Each record must reappear in the answer exactly as it is written.

── Dataset entries

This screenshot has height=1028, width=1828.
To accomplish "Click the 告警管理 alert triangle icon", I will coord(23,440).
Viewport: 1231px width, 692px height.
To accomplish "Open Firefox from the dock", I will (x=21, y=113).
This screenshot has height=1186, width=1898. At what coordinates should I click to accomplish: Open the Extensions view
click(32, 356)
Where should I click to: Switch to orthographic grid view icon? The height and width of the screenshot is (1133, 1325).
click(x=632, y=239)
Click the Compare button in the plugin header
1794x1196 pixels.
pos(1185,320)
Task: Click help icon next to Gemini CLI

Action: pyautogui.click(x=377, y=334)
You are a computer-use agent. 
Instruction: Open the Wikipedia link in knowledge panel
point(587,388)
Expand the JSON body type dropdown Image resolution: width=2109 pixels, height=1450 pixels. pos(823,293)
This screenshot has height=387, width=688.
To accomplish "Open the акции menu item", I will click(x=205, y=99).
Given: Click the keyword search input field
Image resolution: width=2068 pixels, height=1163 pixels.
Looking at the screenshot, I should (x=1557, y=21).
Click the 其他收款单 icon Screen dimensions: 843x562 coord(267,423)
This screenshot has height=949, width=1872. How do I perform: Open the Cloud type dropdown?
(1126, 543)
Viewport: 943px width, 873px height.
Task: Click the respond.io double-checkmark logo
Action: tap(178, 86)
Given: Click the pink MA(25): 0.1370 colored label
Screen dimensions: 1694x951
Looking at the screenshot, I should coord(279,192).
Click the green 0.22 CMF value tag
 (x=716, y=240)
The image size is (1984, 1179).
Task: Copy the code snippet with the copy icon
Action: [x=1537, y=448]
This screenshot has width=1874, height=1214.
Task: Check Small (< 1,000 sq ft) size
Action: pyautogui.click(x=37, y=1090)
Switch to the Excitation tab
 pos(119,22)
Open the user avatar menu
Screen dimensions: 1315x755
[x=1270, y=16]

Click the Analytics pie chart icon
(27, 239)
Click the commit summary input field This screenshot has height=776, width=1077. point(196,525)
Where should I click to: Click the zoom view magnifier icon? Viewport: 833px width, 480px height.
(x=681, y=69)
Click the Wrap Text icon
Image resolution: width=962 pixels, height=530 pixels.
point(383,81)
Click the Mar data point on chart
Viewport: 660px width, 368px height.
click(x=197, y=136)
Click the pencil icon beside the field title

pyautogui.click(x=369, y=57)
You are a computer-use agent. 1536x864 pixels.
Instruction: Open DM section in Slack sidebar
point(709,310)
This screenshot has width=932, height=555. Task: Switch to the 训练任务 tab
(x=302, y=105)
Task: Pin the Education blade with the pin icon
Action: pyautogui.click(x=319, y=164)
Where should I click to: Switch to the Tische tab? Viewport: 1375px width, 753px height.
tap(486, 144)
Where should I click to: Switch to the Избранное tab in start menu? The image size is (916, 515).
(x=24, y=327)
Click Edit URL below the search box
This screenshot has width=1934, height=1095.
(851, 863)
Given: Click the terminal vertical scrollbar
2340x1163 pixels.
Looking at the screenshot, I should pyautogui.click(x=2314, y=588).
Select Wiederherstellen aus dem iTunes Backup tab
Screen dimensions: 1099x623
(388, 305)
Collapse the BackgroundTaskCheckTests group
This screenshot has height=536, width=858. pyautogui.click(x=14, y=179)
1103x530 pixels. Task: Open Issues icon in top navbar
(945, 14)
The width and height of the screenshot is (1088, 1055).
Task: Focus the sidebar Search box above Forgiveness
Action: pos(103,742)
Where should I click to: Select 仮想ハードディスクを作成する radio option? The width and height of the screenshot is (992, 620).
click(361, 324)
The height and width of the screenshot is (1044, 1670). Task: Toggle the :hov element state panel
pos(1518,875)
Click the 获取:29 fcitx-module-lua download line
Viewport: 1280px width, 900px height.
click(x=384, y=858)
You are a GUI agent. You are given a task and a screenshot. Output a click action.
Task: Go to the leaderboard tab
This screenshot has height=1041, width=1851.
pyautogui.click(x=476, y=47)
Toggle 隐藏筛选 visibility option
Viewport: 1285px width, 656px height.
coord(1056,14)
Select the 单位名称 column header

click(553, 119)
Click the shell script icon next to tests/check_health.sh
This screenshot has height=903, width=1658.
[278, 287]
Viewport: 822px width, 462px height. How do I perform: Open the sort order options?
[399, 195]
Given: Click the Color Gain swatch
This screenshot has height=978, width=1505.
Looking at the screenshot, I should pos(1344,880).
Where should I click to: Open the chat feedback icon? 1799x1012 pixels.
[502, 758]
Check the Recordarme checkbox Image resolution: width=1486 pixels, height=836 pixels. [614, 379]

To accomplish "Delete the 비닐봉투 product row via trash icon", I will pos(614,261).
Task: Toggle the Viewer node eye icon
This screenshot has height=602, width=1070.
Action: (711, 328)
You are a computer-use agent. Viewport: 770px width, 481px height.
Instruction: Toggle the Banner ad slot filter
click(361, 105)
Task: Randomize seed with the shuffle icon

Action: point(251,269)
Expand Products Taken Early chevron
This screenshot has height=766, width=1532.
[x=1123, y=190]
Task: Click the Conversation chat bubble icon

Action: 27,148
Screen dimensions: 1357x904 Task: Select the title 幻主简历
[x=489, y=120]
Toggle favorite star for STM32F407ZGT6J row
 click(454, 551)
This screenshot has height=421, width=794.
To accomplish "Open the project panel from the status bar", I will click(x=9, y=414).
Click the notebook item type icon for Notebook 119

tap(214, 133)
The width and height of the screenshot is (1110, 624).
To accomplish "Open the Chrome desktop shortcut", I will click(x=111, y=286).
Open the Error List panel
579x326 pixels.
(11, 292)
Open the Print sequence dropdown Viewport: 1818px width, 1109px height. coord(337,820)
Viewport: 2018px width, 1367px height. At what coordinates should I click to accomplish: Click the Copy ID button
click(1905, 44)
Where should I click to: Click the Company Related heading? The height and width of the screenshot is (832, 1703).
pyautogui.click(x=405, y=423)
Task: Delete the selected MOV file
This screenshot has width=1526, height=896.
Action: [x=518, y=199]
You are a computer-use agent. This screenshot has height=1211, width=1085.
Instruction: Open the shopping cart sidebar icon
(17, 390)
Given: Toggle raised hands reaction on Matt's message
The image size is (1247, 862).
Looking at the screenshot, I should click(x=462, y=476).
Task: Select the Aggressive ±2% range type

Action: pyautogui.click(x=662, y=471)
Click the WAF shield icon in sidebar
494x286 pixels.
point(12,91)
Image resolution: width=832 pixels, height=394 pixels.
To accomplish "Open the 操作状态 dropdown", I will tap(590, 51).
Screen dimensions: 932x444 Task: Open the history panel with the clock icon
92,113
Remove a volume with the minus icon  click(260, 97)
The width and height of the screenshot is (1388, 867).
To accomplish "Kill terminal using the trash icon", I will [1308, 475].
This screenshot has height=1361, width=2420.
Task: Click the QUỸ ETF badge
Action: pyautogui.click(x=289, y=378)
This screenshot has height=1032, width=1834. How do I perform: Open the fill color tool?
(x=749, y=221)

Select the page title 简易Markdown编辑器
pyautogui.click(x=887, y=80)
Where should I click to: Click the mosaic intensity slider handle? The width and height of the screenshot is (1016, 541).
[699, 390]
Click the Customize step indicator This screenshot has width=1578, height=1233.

────

• Response to the task
This screenshot has height=1028, width=1828.
To accomplish "Click the 告警管理 alert triangle icon", I will coord(23,440).
Viewport: 1231px width, 692px height.
To accomplish "Open Firefox from the dock", I will (x=21, y=113).
This screenshot has height=1186, width=1898. At what coordinates should I click to accomplish: Open the Extensions view
click(32, 356)
Where should I click to: Switch to orthographic grid view icon? The height and width of the screenshot is (1133, 1325).
click(x=632, y=239)
Click the Compare button in the plugin header
1794x1196 pixels.
pos(1185,320)
Task: Click help icon next to Gemini CLI

Action: pyautogui.click(x=377, y=334)
You are a computer-use agent. 
Instruction: Open the Wikipedia link in knowledge panel
point(587,388)
Expand the JSON body type dropdown Image resolution: width=2109 pixels, height=1450 pixels. pos(823,293)
This screenshot has height=387, width=688.
To accomplish "Open the акции menu item", I will click(x=205, y=99).
Given: Click the keyword search input field
Image resolution: width=2068 pixels, height=1163 pixels.
Looking at the screenshot, I should (x=1557, y=21).
Click the 其他收款单 icon Screen dimensions: 843x562 coord(267,423)
This screenshot has height=949, width=1872. How do I perform: Open the Cloud type dropdown?
(1126, 543)
Viewport: 943px width, 873px height.
Task: Click the respond.io double-checkmark logo
Action: tap(178, 86)
Given: Click the pink MA(25): 0.1370 colored label
Screen dimensions: 1694x951
Looking at the screenshot, I should coord(279,192).
Click the green 0.22 CMF value tag
 (x=716, y=240)
The image size is (1984, 1179).
Task: Copy the code snippet with the copy icon
Action: [x=1537, y=448]
This screenshot has width=1874, height=1214.
Task: Check Small (< 1,000 sq ft) size
Action: pyautogui.click(x=37, y=1090)
Switch to the Excitation tab
 pos(119,22)
Open the user avatar menu
Screen dimensions: 1315x755
[x=1270, y=16]

Click the Analytics pie chart icon
(27, 239)
Click the commit summary input field This screenshot has height=776, width=1077. point(196,525)
Where should I click to: Click the zoom view magnifier icon? Viewport: 833px width, 480px height.
(x=681, y=69)
Click the Wrap Text icon
Image resolution: width=962 pixels, height=530 pixels.
point(383,81)
Click the Mar data point on chart
Viewport: 660px width, 368px height.
click(x=197, y=136)
Click the pencil icon beside the field title

pyautogui.click(x=369, y=57)
You are a computer-use agent. 1536x864 pixels.
Instruction: Open DM section in Slack sidebar
point(709,310)
This screenshot has width=932, height=555. Task: Switch to the 训练任务 tab
(x=302, y=105)
Task: Pin the Education blade with the pin icon
Action: pyautogui.click(x=319, y=164)
Where should I click to: Switch to the Tische tab? Viewport: 1375px width, 753px height.
tap(486, 144)
Where should I click to: Switch to the Избранное tab in start menu? The image size is (916, 515).
(x=24, y=327)
Click Edit URL below the search box
This screenshot has width=1934, height=1095.
(851, 863)
Given: Click the terminal vertical scrollbar
2340x1163 pixels.
Looking at the screenshot, I should pyautogui.click(x=2314, y=588).
Select Wiederherstellen aus dem iTunes Backup tab
Screen dimensions: 1099x623
(388, 305)
Collapse the BackgroundTaskCheckTests group
This screenshot has height=536, width=858. pyautogui.click(x=14, y=179)
1103x530 pixels. Task: Open Issues icon in top navbar
(945, 14)
The width and height of the screenshot is (1088, 1055).
Task: Focus the sidebar Search box above Forgiveness
Action: pos(103,742)
Where should I click to: Select 仮想ハードディスクを作成する radio option? The width and height of the screenshot is (992, 620).
click(361, 324)
The height and width of the screenshot is (1044, 1670). Task: Toggle the :hov element state panel
pos(1518,875)
Click the 获取:29 fcitx-module-lua download line
Viewport: 1280px width, 900px height.
click(x=384, y=858)
You are a GUI agent. You are given a task and a screenshot. Output a click action.
Task: Go to the leaderboard tab
This screenshot has height=1041, width=1851.
pyautogui.click(x=476, y=47)
Toggle 隐藏筛选 visibility option
Viewport: 1285px width, 656px height.
coord(1056,14)
Select the 单位名称 column header

click(553, 119)
Click the shell script icon next to tests/check_health.sh
This screenshot has height=903, width=1658.
[278, 287]
Viewport: 822px width, 462px height. How do I perform: Open the sort order options?
[399, 195]
Given: Click the Color Gain swatch
This screenshot has height=978, width=1505.
Looking at the screenshot, I should pos(1344,880).
Where should I click to: Open the chat feedback icon? 1799x1012 pixels.
[502, 758]
Check the Recordarme checkbox Image resolution: width=1486 pixels, height=836 pixels. [614, 379]

To accomplish "Delete the 비닐봉투 product row via trash icon", I will pos(614,261).
Task: Toggle the Viewer node eye icon
This screenshot has height=602, width=1070.
Action: (711, 328)
You are a computer-use agent. Viewport: 770px width, 481px height.
Instruction: Toggle the Banner ad slot filter
click(361, 105)
Task: Randomize seed with the shuffle icon

Action: point(251,269)
Expand Products Taken Early chevron
This screenshot has height=766, width=1532.
[x=1123, y=190]
Task: Click the Conversation chat bubble icon

Action: 27,148
Screen dimensions: 1357x904 Task: Select the title 幻主简历
[x=489, y=120]
Toggle favorite star for STM32F407ZGT6J row
 click(454, 551)
This screenshot has height=421, width=794.
To accomplish "Open the project panel from the status bar", I will click(x=9, y=414).
Click the notebook item type icon for Notebook 119

tap(214, 133)
The width and height of the screenshot is (1110, 624).
To accomplish "Open the Chrome desktop shortcut", I will click(x=111, y=286).
Open the Error List panel
579x326 pixels.
(11, 292)
Open the Print sequence dropdown Viewport: 1818px width, 1109px height. coord(337,820)
Viewport: 2018px width, 1367px height. At what coordinates should I click to accomplish: Click the Copy ID button
click(1905, 44)
Where should I click to: Click the Company Related heading? The height and width of the screenshot is (832, 1703).
pyautogui.click(x=405, y=423)
Task: Delete the selected MOV file
This screenshot has width=1526, height=896.
Action: [x=518, y=199]
You are a computer-use agent. This screenshot has height=1211, width=1085.
Instruction: Open the shopping cart sidebar icon
(17, 390)
Given: Toggle raised hands reaction on Matt's message
The image size is (1247, 862).
Looking at the screenshot, I should click(x=462, y=476).
Task: Select the Aggressive ±2% range type

Action: pyautogui.click(x=662, y=471)
Click the WAF shield icon in sidebar
494x286 pixels.
point(12,91)
Image resolution: width=832 pixels, height=394 pixels.
To accomplish "Open the 操作状态 dropdown", I will tap(590, 51).
Screen dimensions: 932x444 Task: Open the history panel with the clock icon
92,113
Remove a volume with the minus icon  click(260, 97)
The width and height of the screenshot is (1388, 867).
To accomplish "Kill terminal using the trash icon", I will [1308, 475].
This screenshot has height=1361, width=2420.
Task: Click the QUỸ ETF badge
Action: pyautogui.click(x=289, y=378)
This screenshot has height=1032, width=1834. How do I perform: Open the fill color tool?
(x=749, y=221)

Select the page title 简易Markdown编辑器
pyautogui.click(x=887, y=80)
Where should I click to: Click the mosaic intensity slider handle? The width and height of the screenshot is (1016, 541).
[699, 390]
Click the Customize step indicator This screenshot has width=1578, height=1233.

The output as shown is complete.